Apparently we have no friends left--or none interested in living with us, anyway--because it became clear after a month or so that we would have to resort to Craigslist for the 3rd time. Perhaps we truly are as loathsome as our current housemates would have you think. Anyhow, M. was busy, so the secretarial task of coordinating Craigslist meetings fell to me.
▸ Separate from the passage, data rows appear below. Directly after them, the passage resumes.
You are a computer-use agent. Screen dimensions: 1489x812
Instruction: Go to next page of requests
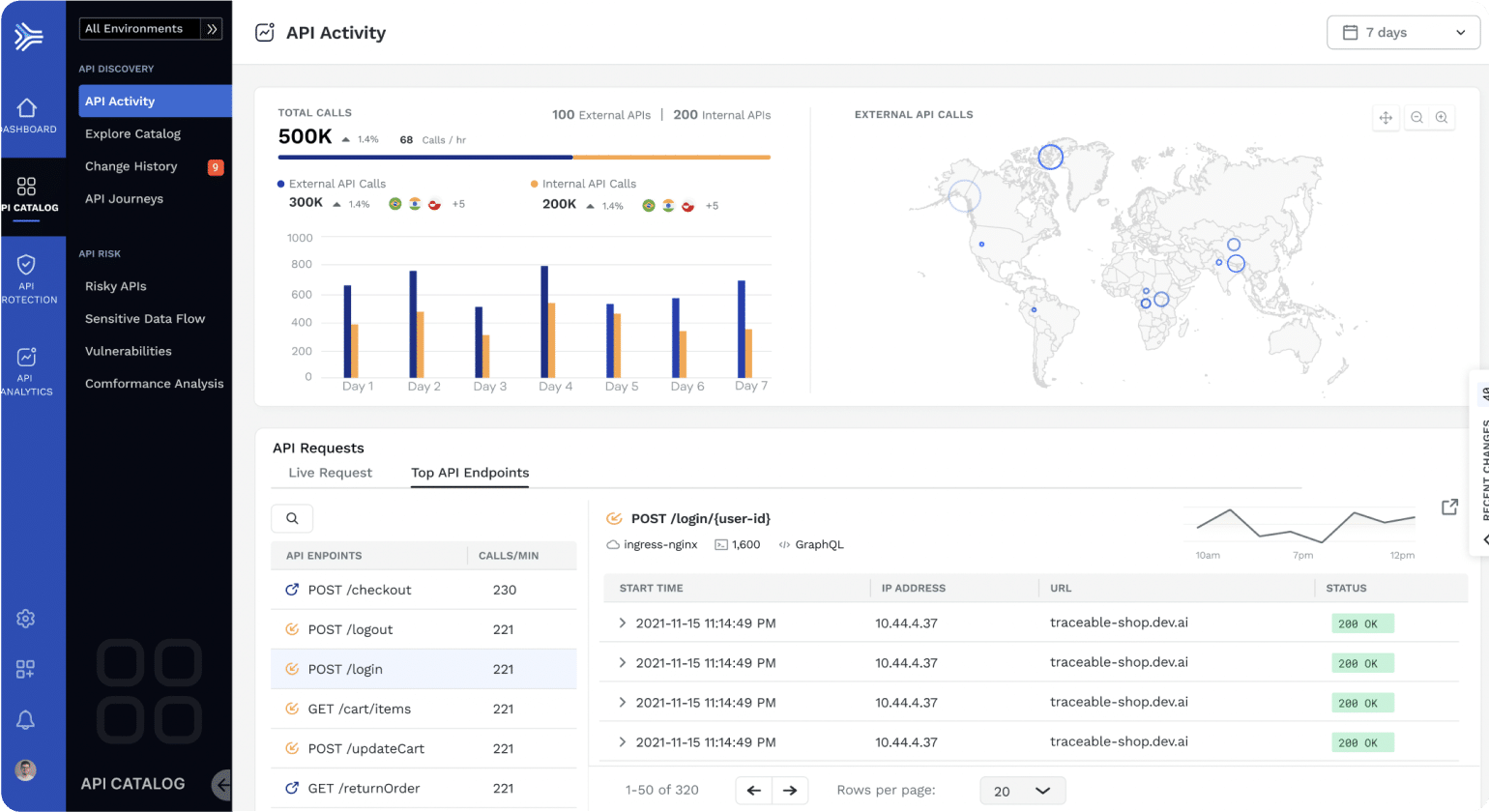790,791
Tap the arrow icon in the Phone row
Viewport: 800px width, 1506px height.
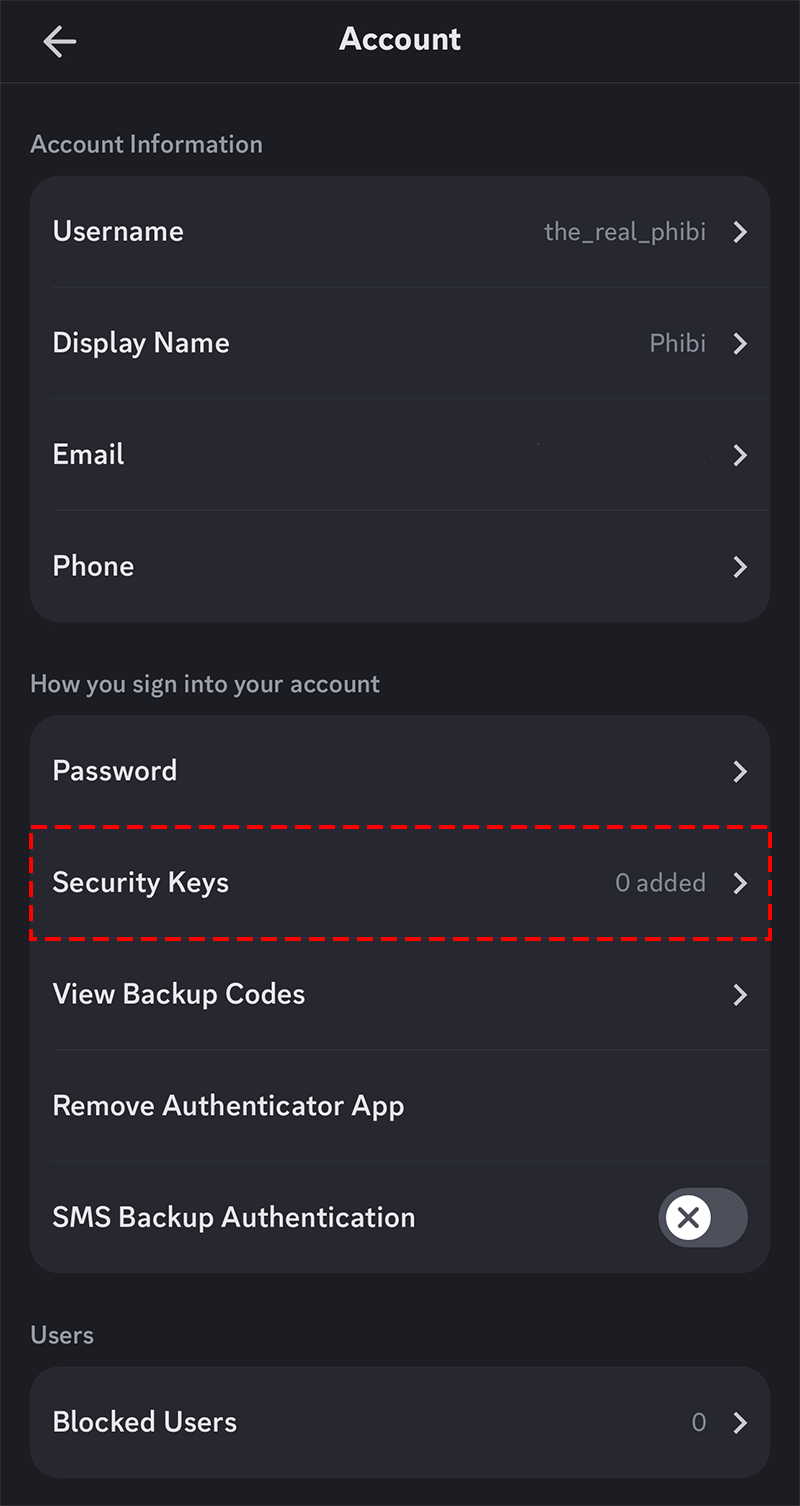(740, 567)
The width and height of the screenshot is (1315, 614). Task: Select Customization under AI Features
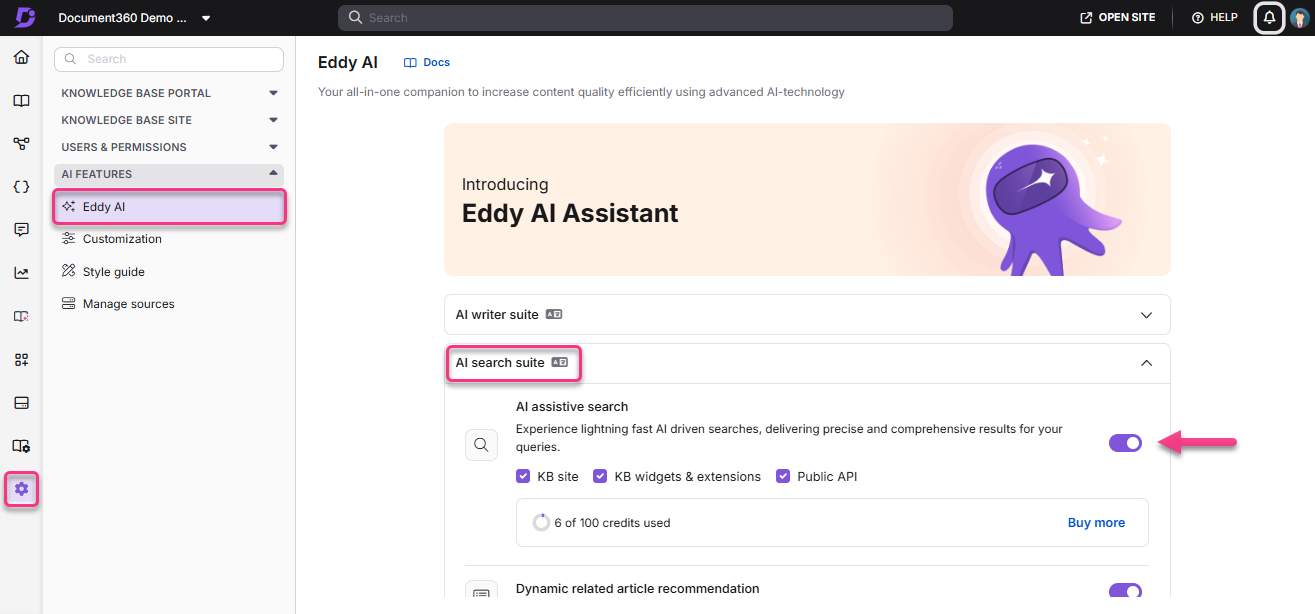coord(121,238)
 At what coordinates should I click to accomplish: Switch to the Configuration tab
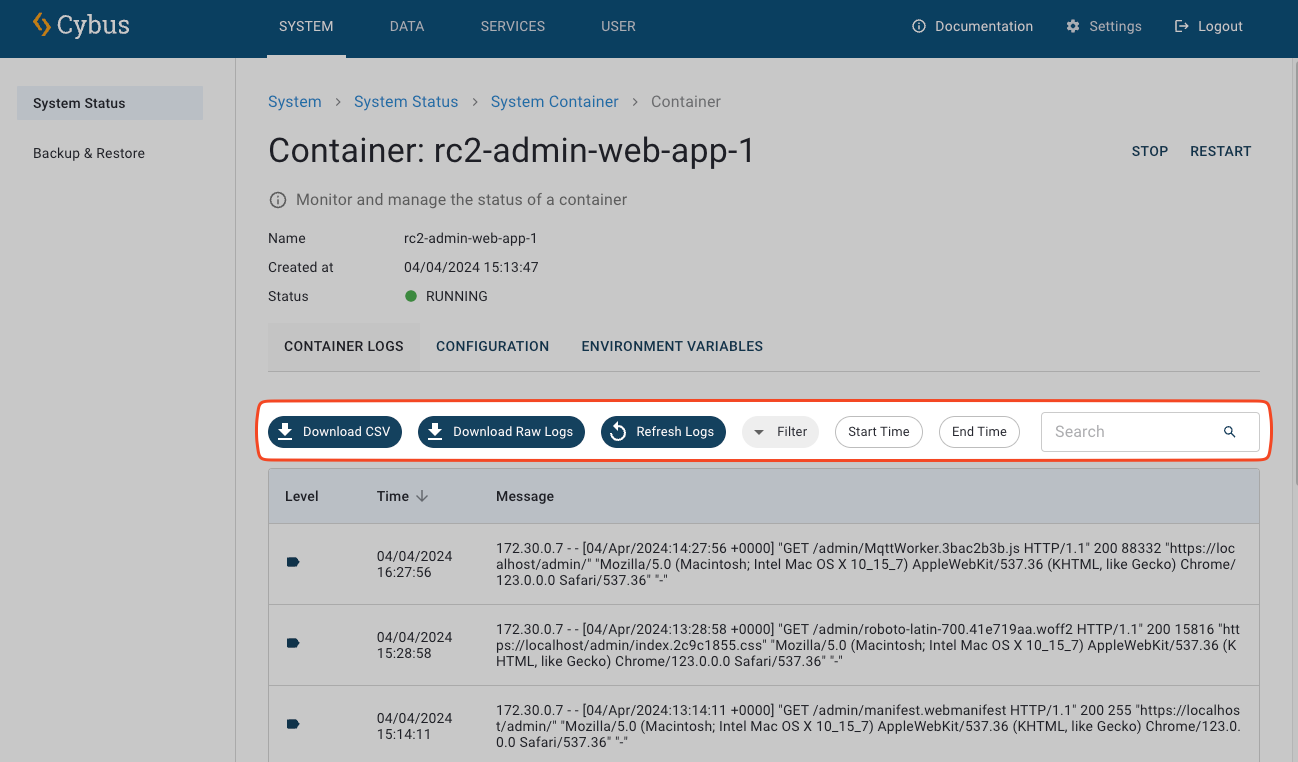[x=492, y=346]
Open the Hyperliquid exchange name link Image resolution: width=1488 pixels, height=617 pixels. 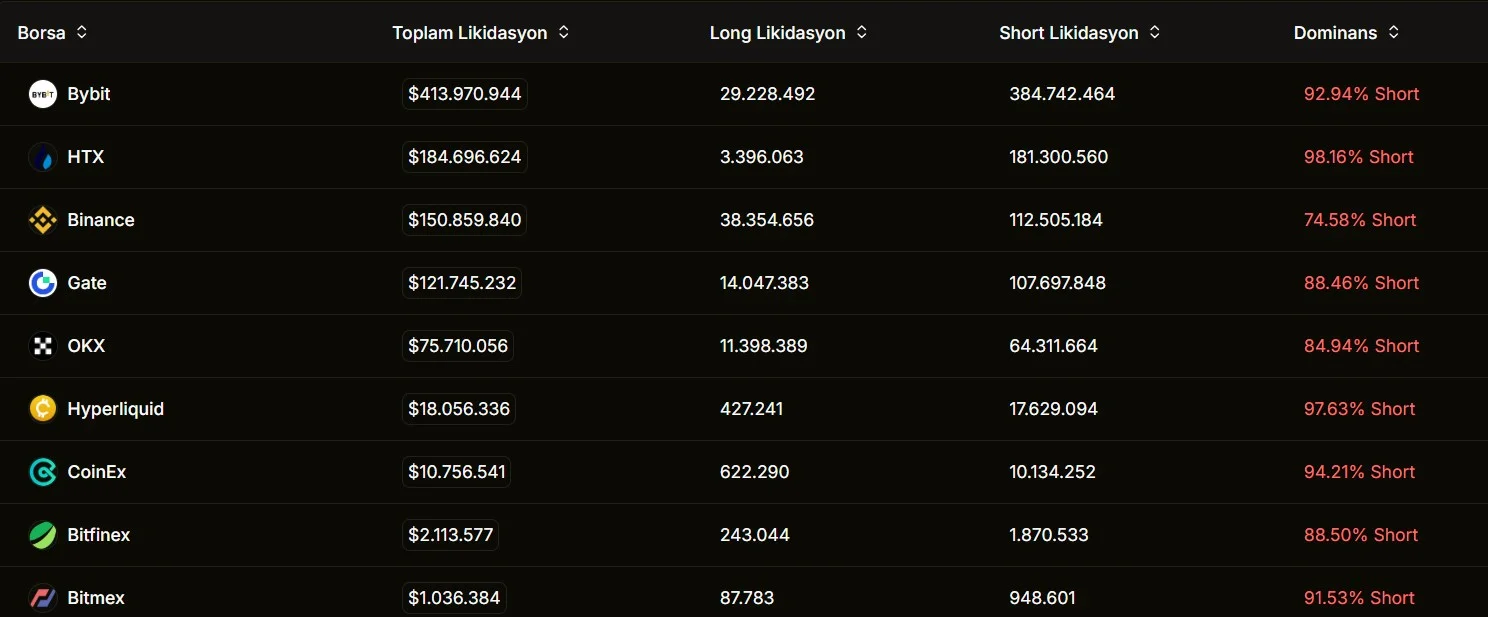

Too bad I am a social disaster. I don't think I can adequately describe how much stress the whole ordeal caused me. I couldn't sleep. At work, I couldn't concentrate on my job. Possibly one hour's worth of work was done in those several days. Instead, I sent or received maybe a hundred emails last week. Then, after the interviews were over and it was time to start dishing out rejections, I began shunning email altogether. Every person we interviewed, save two, emailed me back telling us how great we were, how great the apartment was, how much they loved our cats, how well they sensed we got along with them, and of course, why we ought to choose them as our housemates. One guy attached a picture of his cat. A few offered to pay more in rent if we'd only accept them. How would I reject all these kind people who knew where we lived? What if we saw them around? Do we say we reject you because we find your voice grating, or because we just like someone else better? I couldn't make myself respond to these people. Merely skimming through their emails filled me with a measure of horror. When I did sleep, I had Craigslist nightmares. Finally I caved in and asked M. to respond to the emails for me. He thought I was nuts; he didn't see what the issue was, but he wrote the rejections in a matter of minutes, and lo!--I could sleep again.
Yes, I do have a problem.
Once I get past the feelings of dread, I can appreciate our Craigslist experience as a lesson on social groups. I don't know what it was about the cues we included in our ad--price? likes and dislikes? the way we described ourselves?--but the people we interviewed were a demographically homogenous bunch. All college grads: Harvard, Princeton, Yale, Cambridge, MIT, Stanford. All white, more or less. Mostly male. Most worked for tech companies or did research.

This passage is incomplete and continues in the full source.